BigQuery SQL Reference

Converting Timestamps

Conversion expects Unix timestamps for date/time fields. Use UNIX_SECONDS() to convert BigQuery TIMESTAMP or DATETIME values:
SELECT 
  email,
  UNIX_SECONDS(created_at) AS created_at,
  UNIX_SECONDS(last_login) AS last_login
FROM `project.dataset.users`
WHERE updated_at > TIMESTAMP('{{last_sync_time}}')

Using last_sync_time

The last_sync_time variable is a Unix timestamp. To compare it against a BigQuery TIMESTAMP column, wrap it in the TIMESTAMP() function:
WHERE updated_at > TIMESTAMP('{{last_sync_time}}')
Or convert your column to Unix seconds instead:
WHERE UNIX_SECONDS(updated_at) > {{last_sync_time}}

Building Nested Objects with JSON_OBJECT

BigQuery doesn’t support dot notation for creating nested objects. Use JSON_OBJECT to build nested structures like relationshipFields:
JSON_OBJECT(
  'role', role_column,
  'quantity', quantity_column,
  'started_at', UNIX_SECONDS(started_at_column)
) AS relationshipFields

Handling NULLs

Use COALESCE or IFNULL to provide default values:
SELECT 
  email,
  COALESCE(first_name, '') AS first_name,
  IFNULL(phone, '') AS phone
FROM `project.dataset.users`

Casting Types

Use CAST to convert between types:
SELECT 
  CAST(user_id AS STRING) AS id,
  CAST(score AS INT64) AS lead_score
FROM `project.dataset.users`

Querying Across Datasets

Use fully-qualified table names to join across datasets:
SELECT 
  u.email,
  o.order_id
FROM `project.users_dataset.users` u
JOIN `project.orders_dataset.orders` o ON u.id = o.user_id

Troubleshooting

”Permission denied” errors

Ensure your service account has the required roles:
  • BigQuery User
  • BigQuery Job User
  • BigQuery Data Viewer (on the relevant datasets)

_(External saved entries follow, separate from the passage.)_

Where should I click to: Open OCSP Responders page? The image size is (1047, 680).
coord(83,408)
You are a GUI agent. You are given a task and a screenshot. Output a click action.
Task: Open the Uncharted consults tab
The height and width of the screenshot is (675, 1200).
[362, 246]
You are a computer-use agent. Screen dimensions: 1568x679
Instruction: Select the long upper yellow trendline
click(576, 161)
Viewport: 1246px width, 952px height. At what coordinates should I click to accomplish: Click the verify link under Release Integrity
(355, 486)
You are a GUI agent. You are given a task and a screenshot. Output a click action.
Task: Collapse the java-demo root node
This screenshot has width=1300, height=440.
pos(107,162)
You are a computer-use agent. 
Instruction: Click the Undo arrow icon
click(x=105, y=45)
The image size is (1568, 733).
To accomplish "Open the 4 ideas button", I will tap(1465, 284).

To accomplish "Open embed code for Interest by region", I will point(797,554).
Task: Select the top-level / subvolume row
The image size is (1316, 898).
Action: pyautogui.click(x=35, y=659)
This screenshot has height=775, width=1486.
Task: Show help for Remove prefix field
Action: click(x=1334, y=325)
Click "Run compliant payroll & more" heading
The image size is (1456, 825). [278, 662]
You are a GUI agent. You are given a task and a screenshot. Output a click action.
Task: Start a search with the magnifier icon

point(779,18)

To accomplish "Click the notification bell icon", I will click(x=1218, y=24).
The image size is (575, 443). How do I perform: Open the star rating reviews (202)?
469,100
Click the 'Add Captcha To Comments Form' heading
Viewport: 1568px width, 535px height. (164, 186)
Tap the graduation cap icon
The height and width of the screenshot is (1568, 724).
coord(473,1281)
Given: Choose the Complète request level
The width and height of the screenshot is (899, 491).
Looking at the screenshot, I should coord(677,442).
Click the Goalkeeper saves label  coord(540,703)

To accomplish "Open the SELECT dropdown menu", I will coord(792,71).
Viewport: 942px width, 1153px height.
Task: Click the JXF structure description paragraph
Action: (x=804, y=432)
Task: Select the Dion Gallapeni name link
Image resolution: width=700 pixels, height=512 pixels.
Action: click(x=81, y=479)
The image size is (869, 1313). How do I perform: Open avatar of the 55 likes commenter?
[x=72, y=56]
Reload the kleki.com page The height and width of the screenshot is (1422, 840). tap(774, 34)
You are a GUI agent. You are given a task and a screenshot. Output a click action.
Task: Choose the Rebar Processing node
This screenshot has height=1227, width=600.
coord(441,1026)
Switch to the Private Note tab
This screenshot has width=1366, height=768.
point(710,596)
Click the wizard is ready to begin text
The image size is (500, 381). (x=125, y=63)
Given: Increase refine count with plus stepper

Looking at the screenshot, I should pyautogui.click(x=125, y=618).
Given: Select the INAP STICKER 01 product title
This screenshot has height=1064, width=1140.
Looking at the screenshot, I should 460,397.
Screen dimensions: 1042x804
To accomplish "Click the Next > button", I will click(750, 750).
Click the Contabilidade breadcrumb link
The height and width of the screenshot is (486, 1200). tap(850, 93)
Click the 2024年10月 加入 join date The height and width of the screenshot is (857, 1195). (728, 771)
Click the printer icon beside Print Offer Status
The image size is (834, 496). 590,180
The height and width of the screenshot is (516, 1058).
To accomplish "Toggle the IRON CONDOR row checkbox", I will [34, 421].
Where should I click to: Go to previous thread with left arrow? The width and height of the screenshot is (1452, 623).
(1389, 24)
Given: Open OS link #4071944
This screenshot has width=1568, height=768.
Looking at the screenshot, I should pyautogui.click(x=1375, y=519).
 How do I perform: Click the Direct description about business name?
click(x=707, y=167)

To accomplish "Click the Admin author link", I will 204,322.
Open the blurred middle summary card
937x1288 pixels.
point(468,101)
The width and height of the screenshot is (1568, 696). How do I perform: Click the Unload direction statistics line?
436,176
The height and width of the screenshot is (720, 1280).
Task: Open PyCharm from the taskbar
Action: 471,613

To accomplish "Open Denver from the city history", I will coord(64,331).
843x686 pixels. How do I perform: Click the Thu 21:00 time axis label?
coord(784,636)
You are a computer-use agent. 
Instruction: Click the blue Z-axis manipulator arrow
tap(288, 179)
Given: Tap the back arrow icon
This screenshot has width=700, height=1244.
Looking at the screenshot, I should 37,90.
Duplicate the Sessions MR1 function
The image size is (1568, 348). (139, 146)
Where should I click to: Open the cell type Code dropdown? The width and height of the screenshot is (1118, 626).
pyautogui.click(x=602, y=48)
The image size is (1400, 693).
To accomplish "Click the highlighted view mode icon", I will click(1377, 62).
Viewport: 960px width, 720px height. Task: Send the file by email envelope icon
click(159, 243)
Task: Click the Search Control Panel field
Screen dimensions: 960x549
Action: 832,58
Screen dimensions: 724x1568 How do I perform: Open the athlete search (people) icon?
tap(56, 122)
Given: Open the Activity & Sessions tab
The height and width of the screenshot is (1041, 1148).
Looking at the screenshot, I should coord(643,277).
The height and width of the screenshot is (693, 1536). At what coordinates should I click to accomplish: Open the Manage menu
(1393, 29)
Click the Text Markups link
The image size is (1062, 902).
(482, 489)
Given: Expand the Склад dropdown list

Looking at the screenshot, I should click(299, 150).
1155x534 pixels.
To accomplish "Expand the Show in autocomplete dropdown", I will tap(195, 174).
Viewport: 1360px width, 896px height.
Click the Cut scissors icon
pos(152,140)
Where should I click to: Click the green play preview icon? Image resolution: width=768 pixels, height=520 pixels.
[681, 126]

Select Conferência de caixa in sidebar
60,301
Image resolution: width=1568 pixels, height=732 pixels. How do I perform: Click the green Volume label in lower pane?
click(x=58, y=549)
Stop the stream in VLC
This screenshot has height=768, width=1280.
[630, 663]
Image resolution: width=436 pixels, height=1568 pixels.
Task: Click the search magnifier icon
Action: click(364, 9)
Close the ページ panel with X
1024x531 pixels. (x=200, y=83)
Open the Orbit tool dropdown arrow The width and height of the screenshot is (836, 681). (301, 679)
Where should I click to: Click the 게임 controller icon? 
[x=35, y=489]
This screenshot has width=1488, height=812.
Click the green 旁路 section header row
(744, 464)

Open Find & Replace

“Could not connect” errors

Check that Conversion’s IP addresses are allowed if you use VPC Service Controls or firewall rules.

Sync taking too long

  • Ensure you’re filtering by last_sync_time to reduce rows
  • Select only the columns you need
  • Consider reducing sync frequency for large datasets
  • Use partitioned tables if your data is time-based

Duplicate data appearing

If you’re using time-buffered queries (subtracting from last_sync_time to catch edge cases), Conversion handles duplicates automatically based on the unique key (email for contacts, id for objects, message_id for events).

Frequently Asked Questions

At minimum, the service account needs BigQuery User, BigQuery Job User, and BigQuery Data Viewer roles. For tighter security, grant Data Viewer only on specific datasets rather than the entire project.
No. Conversion only reads from BigQuery. The service account only needs read permissions.
BigQuery charges for the amount of data scanned by your queries. To minimize costs: select only the columns you need, filter with last_sync_time, and consider partitioned tables.
If you sync a custom object with an email that doesn’t exist in Conversion, we create the contact automatically. You can enrich that contact’s profile through a separate contacts sync.